I HATE 'which tool to buy' discussions - _except when I'm buying!!!_


----------



## Colt W. Knight (Nov 29, 2009)

You'll find more upgrades for the delta. Riser blocks and blade guides. Motor can be upgraded. Have you looked at the rigid?


----------



## gpg311 (Mar 20, 2010)

Seemed like alot of people had 'out of the box' vibration issues (which they fixed) but the lifetime warranty is a definite plus.


----------



## WinM70 (Mar 6, 2010)

Also a lot of us gave 150 for the clearenced Delta bandsaw and drill press at Lowe's. I personally liked the Delta units over the new PC units when compaired side by side.


----------



## Ghidrah (Mar 2, 2010)

I thought Delta switched over to the 1 hp yrs ago?


----------



## Colt W. Knight (Nov 29, 2009)

The one at my local Lowes is 1 HP


----------



## cuttingedgewood (Mar 22, 2010)

I would go with the Delta. Since Stanley bought Black and Decker who owns Dewalt who bought Pentair Industries, who is the parent company of Porter Cable, Delta, Oldham............. To make a long post short China wins again. The only advantage The new PC bandsaw has over the Delta is a cleaning brush on the lower wheel. The PC seems to have some kinda nylon tires on the wheels vs the foolproof rubber ones on the Delta. The PC looks to be a mini version of the Delta. I personally don't like the castings on the Delta but the tension arm is a plus. I would'nt worry about horsepower. My Delta 14" 28-245 has 1/2 HP and I resaw 4" white oak with no problem. It does'nt look like a riser block is possible with the PC either. Hope this helps


----------



## dodgeboy77 (Mar 18, 2009)

Just to muddy the waters some more, I recently ordered this unit: http://www.woodstockint.com/Products/W1706/

I need to upgrade my ancient 12" Craftsman and was looking for a nice 14" saw that had the guts to do some re-sawing. The local Re-Tool store is a Shop Fox dealer and had one of these. I really hadn't considered SF but kept looking at their floor model and was impressed with the fit, finish and features.

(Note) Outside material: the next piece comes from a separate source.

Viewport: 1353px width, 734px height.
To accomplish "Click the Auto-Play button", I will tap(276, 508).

I especially liked the geared upper blade guide, cast iron wheels, quick release blade tension, full ball bearing guides, enclosed storage in the base, nice fence and miter gauge, etc. It also uses a flat belt instead of a 'V' so between that and the CI wheels, it should run smooth. It's also a 2-speed saw, for whatever that's worth.

I looked at the Delta (on clearance) at the local Lowe's and it seemed to be pretty basic and IIRC, the motor was not 1 hp (I may be wrong). The P/C had nice features but I wasn't too impressed with the fit and finish. The sheet metal seemed kind of flimsy, etc.

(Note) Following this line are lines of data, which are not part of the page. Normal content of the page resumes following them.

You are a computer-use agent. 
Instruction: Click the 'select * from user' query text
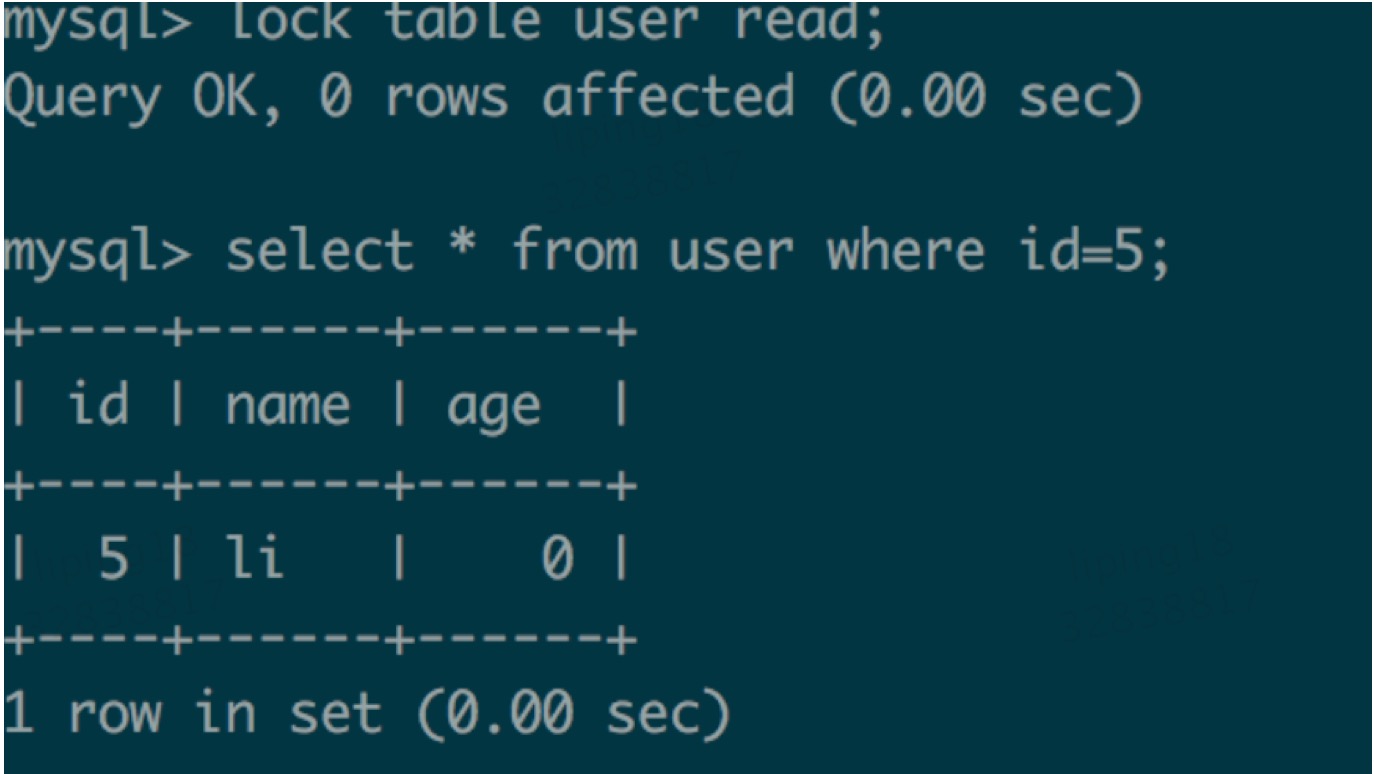510,250
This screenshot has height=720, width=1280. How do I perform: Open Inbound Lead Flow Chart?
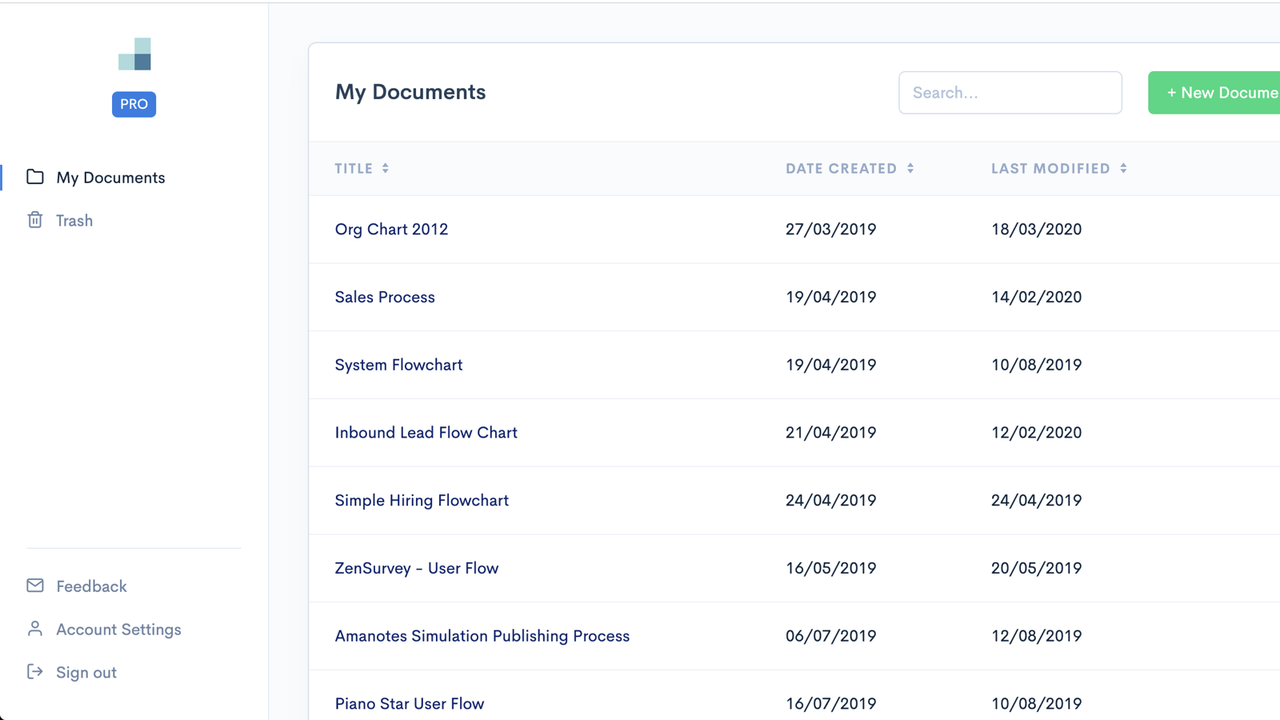click(426, 433)
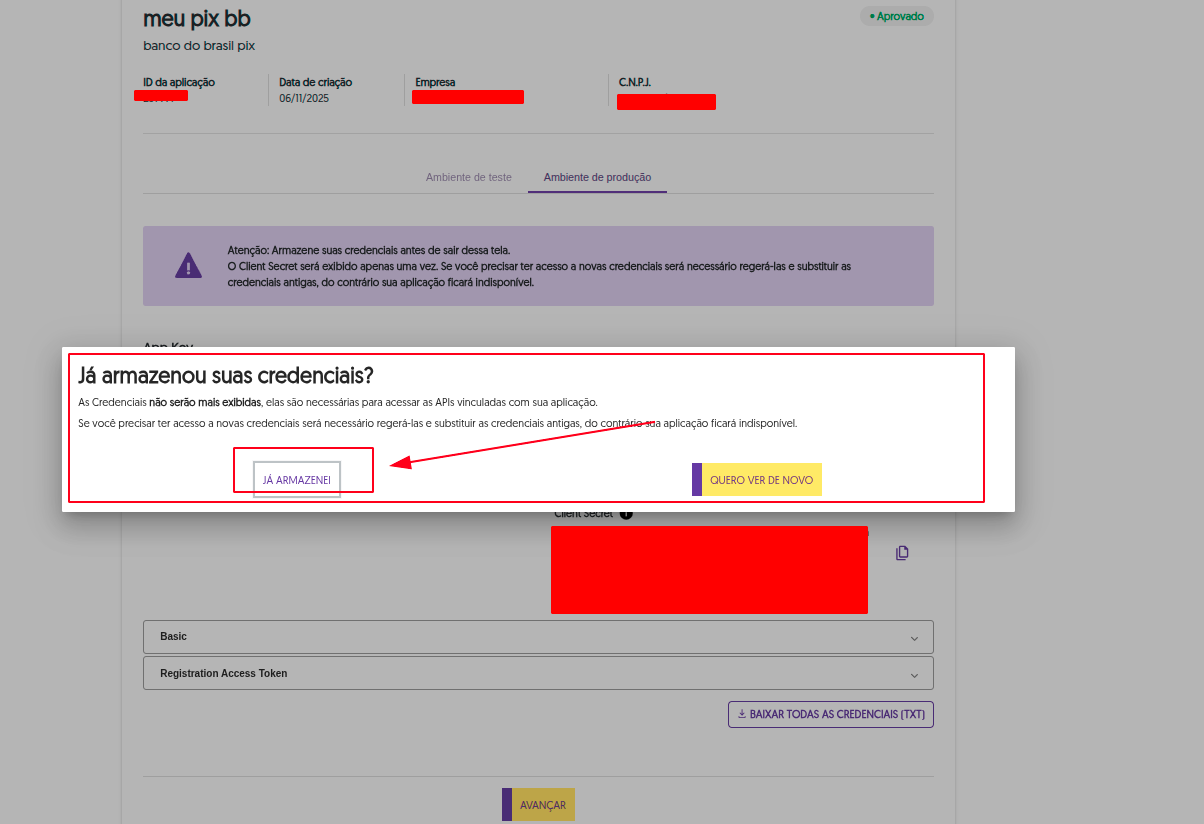Click the Aprovado status badge
The image size is (1204, 824).
[x=897, y=17]
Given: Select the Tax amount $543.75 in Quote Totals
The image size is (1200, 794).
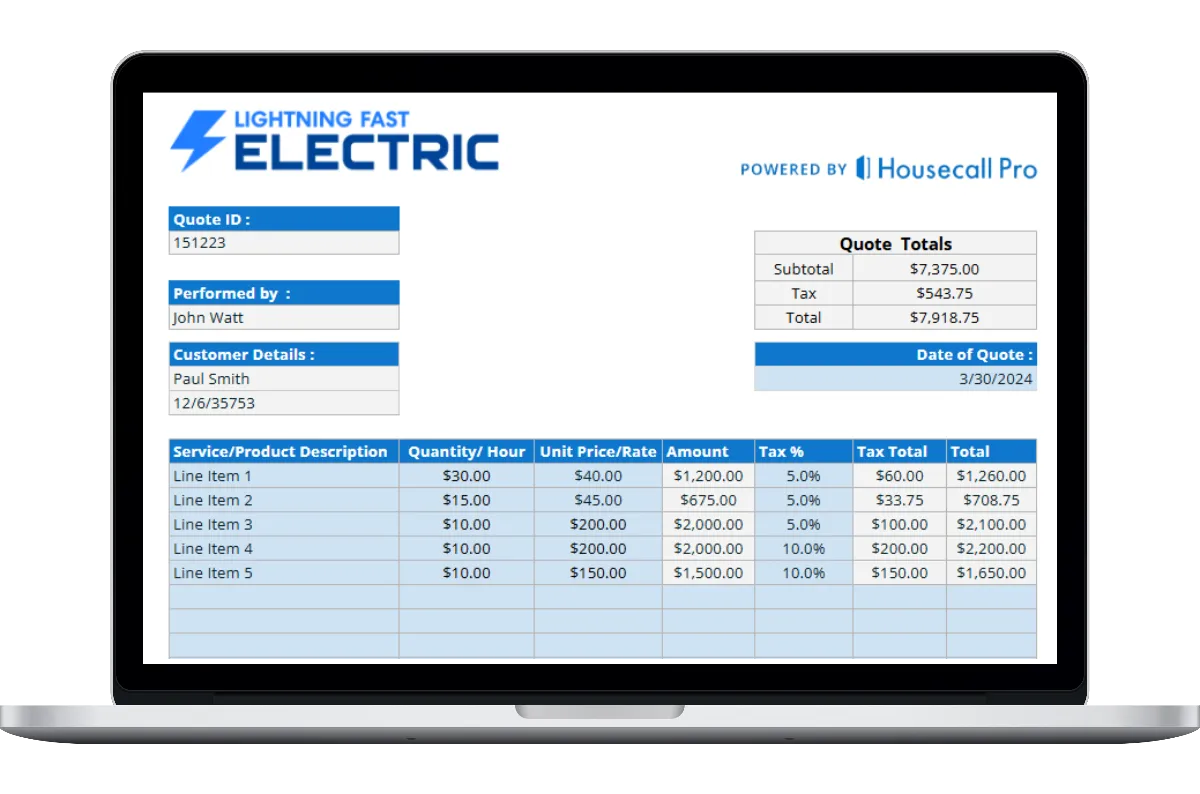Looking at the screenshot, I should click(x=944, y=294).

A saw I really found to be lacking was the Harbor Freight unit. I went to swing the upper wheel door open and it fell on the floor. It turns out the door isn't even hinged.

The Shop Fox isn't as cheap as the other units but isn't as costly as some others, either, especially considering that it has CI wheels. I'm paying $560 plus about $80 for the riser kit. The delay in getting it has been caused by the dealer waiting to put a bigger order in to SF so he can avoid shipping charges.

Bill


----------



## Ghidrah (Mar 2, 2010)

Dodgeboy77,
I have the SF 1707. I was pretty upset with it when I got it, I'm pretty sure it had been a floor model put together by blind chimps. It was a mess, scratches all over, the shipping crate wouldn't hold oranges let alone a 400+ pound BS that the delivery truck left out at the edge of the street.

A weekend of trial and error adjustments, a mobile base and I got the saw I was looking for. I'm pretty sure Shopfox is related to Grizzly via Woodstock Int. the tools look too close to be otherwise. I was debating hard between the Jet model and the SF1707, SF at the time it was less expensive and had a few plusses.

I'd suggest Suffolk Mach. for your blades, I've been happy with their blades, not happy with Lenox.


----------



## dodgeboy77 (Mar 18, 2009)

Ghidrah said,

<<_I have the SF 1707. I was pretty upset with it when I got it, I'm pretty sure it had been a floor model put together by blind chimps. It was a mess, scratches all over,_>>

I would have been upset, too. The floor model of the 1706 I examined looked really nice. I hope the one I finally end up with is as good.

Grizzly and Shop Fox are owned by the same guy (or something like that). Not all the tools are the same, though. This 14" Shop Fox bandsaw isn't the same as the equivalent Grizzly, the G0555/G0555X. In fact, nothing seems to be the same and they don't even use the same riser kit.

Bill


----------



## Ghidrah (Mar 2, 2010)

I'm pretty sure the scratches came from the lousy packing and the shipping Co.

I'm pretty sure floor models don't have to run, (at least at the stores I've been to) so even though they're set up they don't have to perform.

Even though the SF 14" is smaller its specs sound real good. In any case I'd go through the manual and double check all the important parts to ensure blade to miter slot, and blade to bed.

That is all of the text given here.